A 69-year-old man presented to our institution for an elective right radical pneumonectomy for squamous cell carcinoma. His past medical history was significant for a 40 pack-year history of tobacco use, hypertension, chronic obstructive pulmonary disease, gout, and hypercholesterolemia. In the months preceding his admission, the patient had complained of progressive dyspnea. Cardiac evaluation was unremarkable. Chest x-ray film was notable for a 6-cm right-lower-lobe mass and extensive mediastinal and right-sided hilar adenopathy. His preoperative metastatic workup was negative. Mediastinoscopy as a prior procedure was negative. Preoperative pulmonary function tests were in the normal range: forced vital capacity (FVC) 3.4L (87% predicted), forced expiratory volume in 1 second (FEV₁) 2.84L (109% predicted), FEV₁/FVC = 84%.

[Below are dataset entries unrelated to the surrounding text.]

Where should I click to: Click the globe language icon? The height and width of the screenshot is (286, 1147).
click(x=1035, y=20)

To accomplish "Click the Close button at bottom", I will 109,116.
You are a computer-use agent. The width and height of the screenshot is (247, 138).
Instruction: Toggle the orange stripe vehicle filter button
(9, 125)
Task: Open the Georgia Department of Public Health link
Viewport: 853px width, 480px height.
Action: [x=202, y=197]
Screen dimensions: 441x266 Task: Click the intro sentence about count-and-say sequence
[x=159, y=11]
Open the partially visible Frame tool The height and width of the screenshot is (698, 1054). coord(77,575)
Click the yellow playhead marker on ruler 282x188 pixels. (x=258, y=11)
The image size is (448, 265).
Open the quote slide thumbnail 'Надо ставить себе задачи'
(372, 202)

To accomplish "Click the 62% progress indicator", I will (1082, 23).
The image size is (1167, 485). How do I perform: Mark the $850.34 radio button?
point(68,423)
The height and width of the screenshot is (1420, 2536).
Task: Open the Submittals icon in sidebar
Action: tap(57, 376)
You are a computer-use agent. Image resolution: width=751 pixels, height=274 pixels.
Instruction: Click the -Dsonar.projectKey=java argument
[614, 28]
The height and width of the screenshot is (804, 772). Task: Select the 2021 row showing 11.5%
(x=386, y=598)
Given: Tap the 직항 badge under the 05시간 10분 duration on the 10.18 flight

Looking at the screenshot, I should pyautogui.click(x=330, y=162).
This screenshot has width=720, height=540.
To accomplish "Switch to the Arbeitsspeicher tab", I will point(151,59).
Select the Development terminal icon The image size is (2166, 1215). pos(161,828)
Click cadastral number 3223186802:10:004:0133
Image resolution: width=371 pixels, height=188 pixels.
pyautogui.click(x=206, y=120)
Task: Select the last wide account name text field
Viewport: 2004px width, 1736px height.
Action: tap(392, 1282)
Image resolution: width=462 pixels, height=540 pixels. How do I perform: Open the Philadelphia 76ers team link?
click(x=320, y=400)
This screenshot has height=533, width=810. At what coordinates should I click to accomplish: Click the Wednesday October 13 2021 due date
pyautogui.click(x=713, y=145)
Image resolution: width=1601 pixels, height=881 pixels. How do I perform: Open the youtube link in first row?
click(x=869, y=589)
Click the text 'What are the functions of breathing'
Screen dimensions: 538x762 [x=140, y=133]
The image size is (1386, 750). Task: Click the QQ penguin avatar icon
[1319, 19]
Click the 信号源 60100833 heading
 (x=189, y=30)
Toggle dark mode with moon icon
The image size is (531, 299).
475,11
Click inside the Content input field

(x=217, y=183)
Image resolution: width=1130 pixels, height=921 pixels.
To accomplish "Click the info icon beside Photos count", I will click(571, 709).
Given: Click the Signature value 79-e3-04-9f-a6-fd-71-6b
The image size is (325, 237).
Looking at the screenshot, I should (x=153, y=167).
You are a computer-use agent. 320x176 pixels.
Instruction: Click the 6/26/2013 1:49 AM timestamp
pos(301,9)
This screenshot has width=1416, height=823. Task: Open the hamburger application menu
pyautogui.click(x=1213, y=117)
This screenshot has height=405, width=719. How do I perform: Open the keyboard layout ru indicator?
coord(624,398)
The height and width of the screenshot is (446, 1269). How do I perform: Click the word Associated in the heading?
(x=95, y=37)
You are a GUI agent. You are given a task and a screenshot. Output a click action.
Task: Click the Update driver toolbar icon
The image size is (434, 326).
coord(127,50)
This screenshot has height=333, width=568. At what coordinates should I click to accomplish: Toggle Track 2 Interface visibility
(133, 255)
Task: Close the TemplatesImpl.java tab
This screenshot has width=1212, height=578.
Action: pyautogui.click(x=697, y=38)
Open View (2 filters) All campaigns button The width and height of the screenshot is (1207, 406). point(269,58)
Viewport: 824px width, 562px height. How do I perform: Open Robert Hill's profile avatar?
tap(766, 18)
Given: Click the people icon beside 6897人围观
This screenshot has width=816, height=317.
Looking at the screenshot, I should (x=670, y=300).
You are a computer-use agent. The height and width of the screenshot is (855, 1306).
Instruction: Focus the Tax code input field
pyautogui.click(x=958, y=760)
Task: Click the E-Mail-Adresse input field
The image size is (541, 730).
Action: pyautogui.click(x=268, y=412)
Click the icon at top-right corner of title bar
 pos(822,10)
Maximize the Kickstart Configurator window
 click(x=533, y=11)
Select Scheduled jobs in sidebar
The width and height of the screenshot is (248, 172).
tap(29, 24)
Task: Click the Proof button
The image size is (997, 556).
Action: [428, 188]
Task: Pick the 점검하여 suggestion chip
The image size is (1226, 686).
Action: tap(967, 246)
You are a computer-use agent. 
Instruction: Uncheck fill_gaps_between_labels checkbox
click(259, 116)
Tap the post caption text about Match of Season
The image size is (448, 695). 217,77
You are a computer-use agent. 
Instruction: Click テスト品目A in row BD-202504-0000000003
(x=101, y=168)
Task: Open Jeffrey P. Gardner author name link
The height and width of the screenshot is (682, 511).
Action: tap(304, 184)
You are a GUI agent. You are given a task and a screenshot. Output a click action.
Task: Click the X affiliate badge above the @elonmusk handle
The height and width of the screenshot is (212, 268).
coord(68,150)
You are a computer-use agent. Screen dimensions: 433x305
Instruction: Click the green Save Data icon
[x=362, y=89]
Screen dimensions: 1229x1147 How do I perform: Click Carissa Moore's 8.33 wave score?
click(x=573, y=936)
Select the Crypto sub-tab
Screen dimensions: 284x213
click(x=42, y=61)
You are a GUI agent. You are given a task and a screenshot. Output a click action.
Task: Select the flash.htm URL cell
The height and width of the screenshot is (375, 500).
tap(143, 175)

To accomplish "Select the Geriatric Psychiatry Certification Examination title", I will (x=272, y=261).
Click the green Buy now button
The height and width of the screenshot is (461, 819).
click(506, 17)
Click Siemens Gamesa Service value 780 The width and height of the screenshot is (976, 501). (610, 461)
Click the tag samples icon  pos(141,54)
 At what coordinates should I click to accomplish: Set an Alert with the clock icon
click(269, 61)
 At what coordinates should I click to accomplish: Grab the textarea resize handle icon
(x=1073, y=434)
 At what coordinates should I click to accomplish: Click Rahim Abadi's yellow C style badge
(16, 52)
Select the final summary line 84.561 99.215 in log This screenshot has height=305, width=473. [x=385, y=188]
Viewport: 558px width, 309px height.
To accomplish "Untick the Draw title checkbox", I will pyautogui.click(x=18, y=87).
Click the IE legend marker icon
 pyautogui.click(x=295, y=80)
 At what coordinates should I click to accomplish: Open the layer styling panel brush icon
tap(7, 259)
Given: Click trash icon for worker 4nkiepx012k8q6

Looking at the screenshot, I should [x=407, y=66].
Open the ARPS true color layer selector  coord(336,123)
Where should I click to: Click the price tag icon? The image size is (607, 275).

The patient underwent right intrapleural pneumonectomy and mediastinal lymph node dissection, and his trachea was extubated in the operating room. His immediate postoperative course was notable for elevations in creatinine phosphokinase and troponin to a peak of 2,199 IU/L (100% MM) and 3.2 ng/mL, respectively, without associated symptoms of myocardial ischemia or electrocardiographic changes. His 1st postoperative day was unremarkable. The 2nd postoperative day was notable for the new onset of atrial flutter with 2:1 block and a ventricular response rate in the 150s despite perioperative digitalization. An arterial blood gas revealed a PaO₂ of 85 mm Hg, PaCO₂ of 48 mm Hg and pH of 7.38 on 5 L/min oxygen by nasal cannula. On the 3rd postoperative day, the patient was still in atrial flutter and was placed on oral diltiazem and heparin. At this point, the chest x-ray film started to demonstrate increasing pulmonary vascular congestion of the left lung and a smooth air-fluid level in the right-sided pleural space.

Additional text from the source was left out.